(RECORDS FOR THIS TASK):
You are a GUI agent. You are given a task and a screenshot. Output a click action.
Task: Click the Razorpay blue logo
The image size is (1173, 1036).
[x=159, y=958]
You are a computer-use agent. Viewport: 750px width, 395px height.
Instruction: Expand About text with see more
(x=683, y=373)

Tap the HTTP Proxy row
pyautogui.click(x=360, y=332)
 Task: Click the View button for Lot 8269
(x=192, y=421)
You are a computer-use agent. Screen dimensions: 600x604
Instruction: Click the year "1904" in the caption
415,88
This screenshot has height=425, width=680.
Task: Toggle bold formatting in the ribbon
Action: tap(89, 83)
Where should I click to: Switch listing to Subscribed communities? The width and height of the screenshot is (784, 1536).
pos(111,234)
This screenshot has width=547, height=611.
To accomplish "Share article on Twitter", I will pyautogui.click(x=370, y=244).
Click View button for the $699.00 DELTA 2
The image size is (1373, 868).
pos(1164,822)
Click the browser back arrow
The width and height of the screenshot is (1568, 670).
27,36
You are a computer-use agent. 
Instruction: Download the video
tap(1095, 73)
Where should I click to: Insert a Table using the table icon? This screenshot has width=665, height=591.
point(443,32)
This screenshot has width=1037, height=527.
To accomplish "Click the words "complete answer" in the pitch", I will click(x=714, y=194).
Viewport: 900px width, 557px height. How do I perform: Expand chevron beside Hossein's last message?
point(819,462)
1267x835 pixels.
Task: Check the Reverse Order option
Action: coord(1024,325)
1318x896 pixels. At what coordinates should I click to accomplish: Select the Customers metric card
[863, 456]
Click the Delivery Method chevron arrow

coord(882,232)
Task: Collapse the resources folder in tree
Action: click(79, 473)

(WHAT YOU NEED TO DO): Nothing but the lines from the one holding "Instruction: Click the" through the last line of the data may be output, and each must match exactly.

(WRITTEN RESPONSE):
Instruction: Click the year "1904" in the caption
415,88
This screenshot has height=425, width=680.
Task: Toggle bold formatting in the ribbon
Action: tap(89, 83)
Where should I click to: Switch listing to Subscribed communities? The width and height of the screenshot is (784, 1536).
pos(111,234)
This screenshot has width=547, height=611.
To accomplish "Share article on Twitter", I will pyautogui.click(x=370, y=244).
Click View button for the $699.00 DELTA 2
The image size is (1373, 868).
pos(1164,822)
Click the browser back arrow
The width and height of the screenshot is (1568, 670).
27,36
You are a computer-use agent. 
Instruction: Download the video
tap(1095, 73)
Where should I click to: Insert a Table using the table icon? This screenshot has width=665, height=591.
point(443,32)
This screenshot has width=1037, height=527.
To accomplish "Click the words "complete answer" in the pitch", I will click(x=714, y=194).
Viewport: 900px width, 557px height. How do I perform: Expand chevron beside Hossein's last message?
point(819,462)
1267x835 pixels.
Task: Check the Reverse Order option
Action: coord(1024,325)
1318x896 pixels. At what coordinates should I click to accomplish: Select the Customers metric card
[863, 456]
Click the Delivery Method chevron arrow

coord(882,232)
Task: Collapse the resources folder in tree
Action: click(79, 473)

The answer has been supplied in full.